Wednesday, April 6, 2011

More brain picking... your ideas/advice please?


I have a student, a 3rd grade boy, with CP. He's a nice kid, all boy, happy and enthusiastic and likeable. The right side of his body is affected by the CP. He wears a brace on his right leg, walks with a distinctive gait, and his right arm is essentially useless, flopping around and getting in the way. He is also blind in his right eye, though I didn't know that until today. (Wouldn't that be something that perhaps someone would have mentioned to the art teacher?) He's a bright boy, and while he has an IEP and goes for OT, he is not a kid who needs a 1:1, like some of my more severely handicapped students.

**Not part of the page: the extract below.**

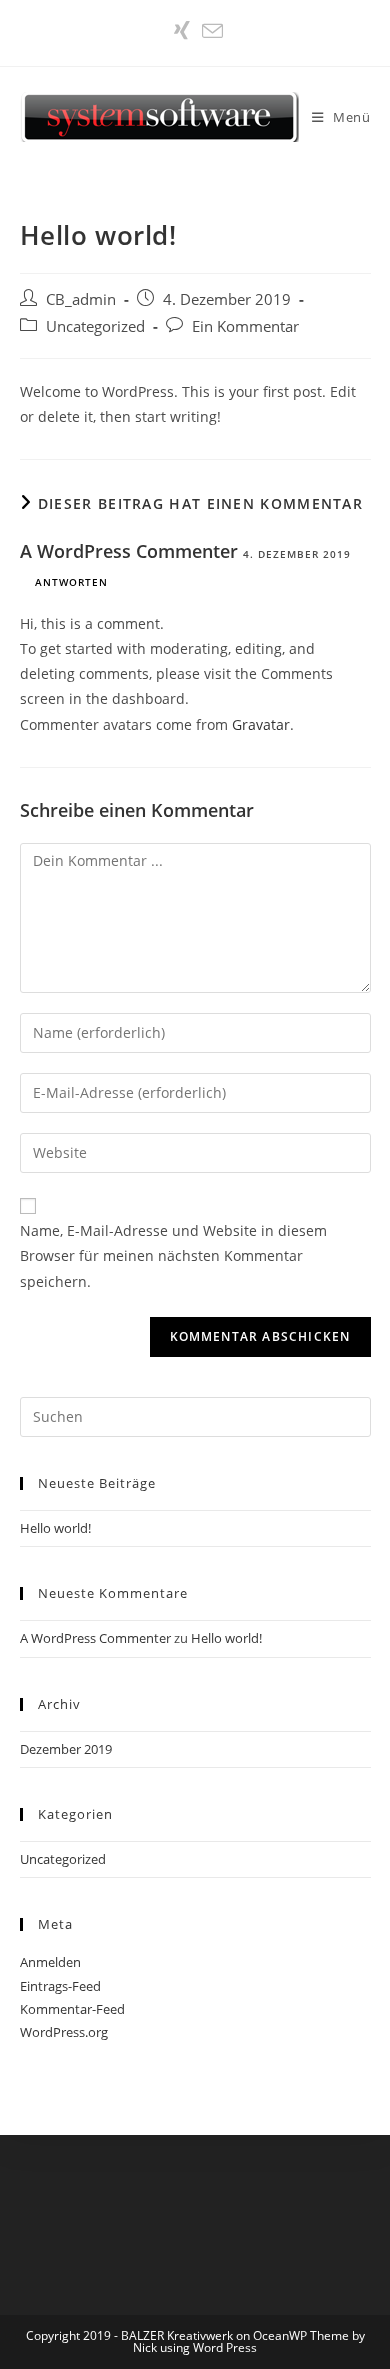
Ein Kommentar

Up till now, I haven't had to adapt much for him. He cuts somewhat OK, and is a messy-ish painter, but not too bad. I always make sure he has paint/water on his left or he ends up flopping his bad arm into stuff and knocking it over. He never complains. His parents, rightly so, want him to learn to do stuff independently and not rely on help from others. Ironically, his parents were also my students! They are very young parents, raising 3 great kids. His mom was an exceptionally bright student and a talented young artist, and they are doing a great job as parents.

Anyhow - I said I wanted advice. We are making papier-mache masks in grade 3. He was not able to tear or cut tape for assembling his mask armature, and did something he has never done before - asked for help. He cut what was needed and held stuff in place while I taped, which meant I was doing it FOR him, and not available for the other students. We got the armature done, but next is the papier-mache, which is to me a very 2-handed process. I spoke to the teacher and his OT and also our special ed administrator, who suggested that I ask the network of art teachers I know, in other words, YOU, my blogger-friends! Why hadn't I thought of that myself?

He has art tomorrow, and we're going to start to "do the goo", so here's what I'm thinking so far: I'm going to anchor the project to a surface so that it will stay in place. I'm thinking that maybe I'll put a thin layer of papier-mache paste on some newspaper in a flat tray, and let him rub his newspaper strips on it to saturate it. I don't know if it will work, but I'm at a loss for other ideas. What's your experience with a student like this? What do you do/not do? How do you adapt to help him succeed? What can I be doing to help him with his independence?

Thanks in advance, because I know you are going to have some great ideas!